I’m reminded of Paul Graham’s comment (in an excellent essay entitled “Revenge of the Nerds {http://www.paulgraham.com/icad.html}) on what happens when you try to solve deep problems with shallow languages: to “build cathedrals with toothpicks,” as it’s often been called. Actually, Paul was citing “Greenspun’s Tenth Rule” (http://en.wikipedia.org/wiki/Greenspun’s_Tenth_Rule) when he reiterated that statement that “Any sufficiently complicated C or Fortran program contains an ad hoc, informally-specified, bug-ridden, slow implementation of half of Common Lisp.”
The point is that good programmers take the best language that’s available on their target platform, and devise within that language a task-focused language suitable to their target problem. The closer you start to the end of step 2, the less time you have to spend on it and the sooner you start actually solving your problem. Implementation of patterns in that gap will be easier if the gap is smaller.
My second response is that it’s rare, any more, to see any useful application that’s written using tools that are not aligned with any specific platform. A Windows application written in pure ANSI C is still a Windows application, unless it’s just a TTY app that’s compiled to execute in a console window — not that there’s anything wrong with that, but it’s not what most users expect. In general, the user gets no additional freedom from an application’s being written in ANSI C, instead of (for example) C# or VB.Net. By the time the developer has effectively exploited the widgets and frameworks of any decent application environment, the question of what was used to stitch the API calls together is pretty much incidental to the question of how free the user is to employ the application as desired.
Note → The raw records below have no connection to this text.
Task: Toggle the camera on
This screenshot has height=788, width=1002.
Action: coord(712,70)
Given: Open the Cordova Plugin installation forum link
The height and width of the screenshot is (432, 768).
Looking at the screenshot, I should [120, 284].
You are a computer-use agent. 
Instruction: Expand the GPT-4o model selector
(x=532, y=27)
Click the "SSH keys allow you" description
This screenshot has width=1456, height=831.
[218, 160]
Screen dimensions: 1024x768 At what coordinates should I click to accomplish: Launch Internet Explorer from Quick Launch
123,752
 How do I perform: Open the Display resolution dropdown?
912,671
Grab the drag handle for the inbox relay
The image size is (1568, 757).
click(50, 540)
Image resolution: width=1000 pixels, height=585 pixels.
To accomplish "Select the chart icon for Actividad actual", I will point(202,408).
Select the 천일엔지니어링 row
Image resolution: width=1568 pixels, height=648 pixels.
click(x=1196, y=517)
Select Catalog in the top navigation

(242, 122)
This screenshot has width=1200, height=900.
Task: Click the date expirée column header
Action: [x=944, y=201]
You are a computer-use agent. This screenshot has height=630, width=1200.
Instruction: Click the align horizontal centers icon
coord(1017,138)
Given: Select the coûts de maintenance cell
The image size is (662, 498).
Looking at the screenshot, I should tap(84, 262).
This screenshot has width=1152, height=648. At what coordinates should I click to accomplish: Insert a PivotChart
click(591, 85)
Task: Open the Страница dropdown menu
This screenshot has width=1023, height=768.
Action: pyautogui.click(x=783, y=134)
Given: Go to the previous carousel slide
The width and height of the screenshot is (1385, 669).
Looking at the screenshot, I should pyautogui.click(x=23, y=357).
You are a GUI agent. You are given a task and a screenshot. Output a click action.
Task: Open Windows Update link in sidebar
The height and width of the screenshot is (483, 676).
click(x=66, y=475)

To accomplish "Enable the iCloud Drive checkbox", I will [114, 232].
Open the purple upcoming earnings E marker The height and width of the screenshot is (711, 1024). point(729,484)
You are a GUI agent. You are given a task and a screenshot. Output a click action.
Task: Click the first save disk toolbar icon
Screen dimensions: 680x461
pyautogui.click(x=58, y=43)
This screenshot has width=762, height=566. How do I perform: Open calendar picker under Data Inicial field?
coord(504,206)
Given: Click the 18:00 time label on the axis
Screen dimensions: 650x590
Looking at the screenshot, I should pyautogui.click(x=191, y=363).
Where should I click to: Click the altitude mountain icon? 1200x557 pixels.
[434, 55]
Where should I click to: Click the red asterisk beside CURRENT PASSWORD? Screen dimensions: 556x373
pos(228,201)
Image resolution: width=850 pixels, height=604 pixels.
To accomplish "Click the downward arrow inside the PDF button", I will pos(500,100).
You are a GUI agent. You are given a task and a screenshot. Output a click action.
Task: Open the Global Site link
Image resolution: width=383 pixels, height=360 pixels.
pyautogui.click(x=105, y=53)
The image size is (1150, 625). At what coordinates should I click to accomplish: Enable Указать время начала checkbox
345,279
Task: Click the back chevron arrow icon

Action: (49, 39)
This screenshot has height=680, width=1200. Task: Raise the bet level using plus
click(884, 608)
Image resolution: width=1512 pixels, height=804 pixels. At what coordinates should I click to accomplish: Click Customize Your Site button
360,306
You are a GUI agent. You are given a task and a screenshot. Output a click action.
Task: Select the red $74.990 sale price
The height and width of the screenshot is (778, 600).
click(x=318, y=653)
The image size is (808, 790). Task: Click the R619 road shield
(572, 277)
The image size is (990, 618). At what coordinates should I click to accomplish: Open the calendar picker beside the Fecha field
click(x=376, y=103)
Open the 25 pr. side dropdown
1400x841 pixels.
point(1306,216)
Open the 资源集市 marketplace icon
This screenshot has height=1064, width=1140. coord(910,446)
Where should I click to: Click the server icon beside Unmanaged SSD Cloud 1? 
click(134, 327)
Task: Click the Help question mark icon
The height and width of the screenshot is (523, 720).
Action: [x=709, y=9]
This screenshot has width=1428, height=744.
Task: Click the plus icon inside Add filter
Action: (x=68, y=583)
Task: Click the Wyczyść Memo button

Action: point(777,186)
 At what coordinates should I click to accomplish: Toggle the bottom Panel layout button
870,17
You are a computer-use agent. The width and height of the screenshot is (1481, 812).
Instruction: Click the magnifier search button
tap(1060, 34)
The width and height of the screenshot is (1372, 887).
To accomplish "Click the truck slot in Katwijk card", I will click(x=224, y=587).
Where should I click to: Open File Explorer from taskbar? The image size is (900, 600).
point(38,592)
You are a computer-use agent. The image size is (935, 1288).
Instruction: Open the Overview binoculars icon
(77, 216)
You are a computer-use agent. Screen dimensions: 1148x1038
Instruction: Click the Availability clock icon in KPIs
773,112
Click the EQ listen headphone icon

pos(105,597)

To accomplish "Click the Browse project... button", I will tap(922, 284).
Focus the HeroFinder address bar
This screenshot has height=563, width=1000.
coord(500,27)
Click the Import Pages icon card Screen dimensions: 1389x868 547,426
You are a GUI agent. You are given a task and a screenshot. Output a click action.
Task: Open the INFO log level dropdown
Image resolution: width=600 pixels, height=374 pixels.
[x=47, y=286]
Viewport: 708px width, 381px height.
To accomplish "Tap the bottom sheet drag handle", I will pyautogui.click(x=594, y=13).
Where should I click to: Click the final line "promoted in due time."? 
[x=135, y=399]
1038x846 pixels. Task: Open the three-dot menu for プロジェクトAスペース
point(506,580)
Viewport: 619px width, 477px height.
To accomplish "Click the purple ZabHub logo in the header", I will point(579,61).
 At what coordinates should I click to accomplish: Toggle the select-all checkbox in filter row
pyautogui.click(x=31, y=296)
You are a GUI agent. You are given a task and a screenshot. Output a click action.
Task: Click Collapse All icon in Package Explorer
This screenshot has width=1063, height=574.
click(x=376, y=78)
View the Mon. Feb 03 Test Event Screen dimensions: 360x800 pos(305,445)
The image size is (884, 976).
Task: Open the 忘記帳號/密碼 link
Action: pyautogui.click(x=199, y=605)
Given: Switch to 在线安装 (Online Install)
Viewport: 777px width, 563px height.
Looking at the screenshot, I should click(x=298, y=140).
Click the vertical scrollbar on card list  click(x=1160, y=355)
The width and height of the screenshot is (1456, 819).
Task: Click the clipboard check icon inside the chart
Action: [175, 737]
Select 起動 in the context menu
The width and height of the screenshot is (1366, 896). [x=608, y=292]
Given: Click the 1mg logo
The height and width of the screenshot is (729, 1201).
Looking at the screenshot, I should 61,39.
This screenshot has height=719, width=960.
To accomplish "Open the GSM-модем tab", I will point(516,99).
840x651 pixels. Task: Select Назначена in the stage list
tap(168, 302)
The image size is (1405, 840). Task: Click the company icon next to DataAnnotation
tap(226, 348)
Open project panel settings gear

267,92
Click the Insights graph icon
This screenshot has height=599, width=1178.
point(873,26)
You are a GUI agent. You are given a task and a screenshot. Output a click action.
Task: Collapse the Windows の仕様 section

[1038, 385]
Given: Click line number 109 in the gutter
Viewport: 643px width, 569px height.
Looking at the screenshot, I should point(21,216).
If an application needs a particular fat-client environment, it’s not a portable app, no matter how it’s coded; if it runs on any device with an Internet connection and a standards-conformant browser, it’s a portable app by any reasonably modern definition of the term.
When a language is suited to both the platform and the problem, design patterns can add value at a higher level of abstraction, and that’s a good thing. Putting powerful patterns on top of Apex is therefore a significant step toward the ever more general use of Force.com.